The plot is decent and suspenseful, and the storyline flows quite well. The book speaks to several relevant social issues – historically taboo issues in the black community. For example, child molestation – and even hints of incest – are very visible in this book (Shantel’s brother is unusually protective of his attractive sister, and hates the thought of another guy fucking her). As children, Shantel and Sean-Sean are constantly subjected to horrific verbal and sexual abuse at the hands of a brutal father. But what is also interesting is the lack of emotion and feeling in the narrator’s random stream-of-consciousness as she nonchalantly recants a daunting childhood. One can almost feel the dispassionate tone as she explains the verbal and sexual abuse at the hands of her father and uncles. This gripping recount is vivid and direct:
My daddy had me so fucked up in the head, because he kept telling me a whole bunch of bullshit, and by me being so young, I thought he really gave a fuck about me because he was my daddy, yeah right. Back then I thought that my daddy was supposed to fuck me. I thought I was supposed to suck daddy’s dick. I thought that when mama was away at work or wherever in the hell she would drift off to, because she was tired of daddy’s shit and didn’t feel like getting her ass whooped, that I was suppose to take on her role as lady of the house. Shit, that’s what daddy had told me. I remember he use to have company over when mama was away. All men. He would beat Sean-Sean’s ass for no reason at all and make him go to bed. No dinner, no shit. “Go to bed, motherfucker.” ….He was so cold as winter to him. When Sean-Sean was gone, daddy would tell me to come and keep him and his friends company. My seven year old mind thought that I was special or some shit because daddy and his friends wanted me as company. Those sick ass niggas took turns playing with my Ms. Kitty. Licking on it. Sticking they fingers in and out of it. Some even put their dicks in it. It didn’t hurt though; my daddy had done all this type of shit to me before. I was use to it.
Disappointingly, Robinson does little to make the connection between the horrible childhood of rampant abuse to their later years as full-fledged criminals. And, beyond the first chapter, sexual abuse is no longer an overt issue and is all together silenced (as though erased from her consciousness….buried deep withing her mind…the mark of a molested child), thus the major motifs are drugs, cartel violence, greed, and pleasure. Ironically, it is only in the narrative (which ultimately sheds greater light on Cecelia Robinson) that we get to see – or at least imagine – the possibilities of how the childhood abuse might’ve affected Shantel and her brother. With Sean-Sean’s character Robinson takes a brilliantly suspenseful turn near the books end – and we never really see this one coming – but, because she neglects the chance to work the character into the fold of the plot, we cannot make the link between the younger Sean-Sean to the powerful scene that leaves us spell-bound and confused.

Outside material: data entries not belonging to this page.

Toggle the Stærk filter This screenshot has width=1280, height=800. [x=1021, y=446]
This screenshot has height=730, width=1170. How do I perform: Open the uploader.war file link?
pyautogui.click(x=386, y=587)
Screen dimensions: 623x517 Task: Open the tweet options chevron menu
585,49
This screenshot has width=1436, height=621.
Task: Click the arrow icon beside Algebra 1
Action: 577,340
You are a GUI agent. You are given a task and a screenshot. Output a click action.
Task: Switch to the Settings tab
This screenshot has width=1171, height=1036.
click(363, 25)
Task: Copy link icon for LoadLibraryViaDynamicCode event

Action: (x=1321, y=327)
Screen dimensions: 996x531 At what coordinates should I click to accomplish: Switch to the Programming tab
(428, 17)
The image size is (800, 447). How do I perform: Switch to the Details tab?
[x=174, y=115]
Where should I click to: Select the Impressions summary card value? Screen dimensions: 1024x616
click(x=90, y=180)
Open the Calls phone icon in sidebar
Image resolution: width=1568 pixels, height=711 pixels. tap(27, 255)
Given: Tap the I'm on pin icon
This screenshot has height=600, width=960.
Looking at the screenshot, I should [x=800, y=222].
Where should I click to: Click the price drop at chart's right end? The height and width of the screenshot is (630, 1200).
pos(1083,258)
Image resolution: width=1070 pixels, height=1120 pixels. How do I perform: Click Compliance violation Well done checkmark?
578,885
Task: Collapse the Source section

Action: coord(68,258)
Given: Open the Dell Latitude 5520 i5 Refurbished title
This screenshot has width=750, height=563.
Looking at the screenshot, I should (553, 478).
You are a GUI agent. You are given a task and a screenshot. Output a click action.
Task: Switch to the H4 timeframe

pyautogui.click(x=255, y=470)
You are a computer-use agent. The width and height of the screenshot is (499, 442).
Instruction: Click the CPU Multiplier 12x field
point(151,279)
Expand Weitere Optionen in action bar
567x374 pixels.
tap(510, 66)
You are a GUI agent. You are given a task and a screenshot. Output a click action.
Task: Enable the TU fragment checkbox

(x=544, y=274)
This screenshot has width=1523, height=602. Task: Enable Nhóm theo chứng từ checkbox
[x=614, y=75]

Robinson constructs her characters quite well (almost brilliantly), yet, at times the characters are situated in vague and/or contradictory contexts. Shantel is coldhearted towards women (she is a merciless bitch towards the diner waitress), but soft-hearted and vulnerable towards men (most of the men in her love-life are manipulative, deceitful, and selfish. She even has anal sex with her boyfriend, Milkbone). These ambiguities leave us startled and confused because we need to see and feel the tragic results emanating from her childhood, but we also desire redemption – which Robinson ultimately sidesteps for the safe route of closure. In that sense, while Robinson certainly does captivate our attention immediately in the opening chapter, “The Beginnings of Bullshit” (cleverly manipulating our natural voyueristic tendencies for human indecency), the book works harder to keep us peering through the filthy, stained glass in hopes of finding our own humanity.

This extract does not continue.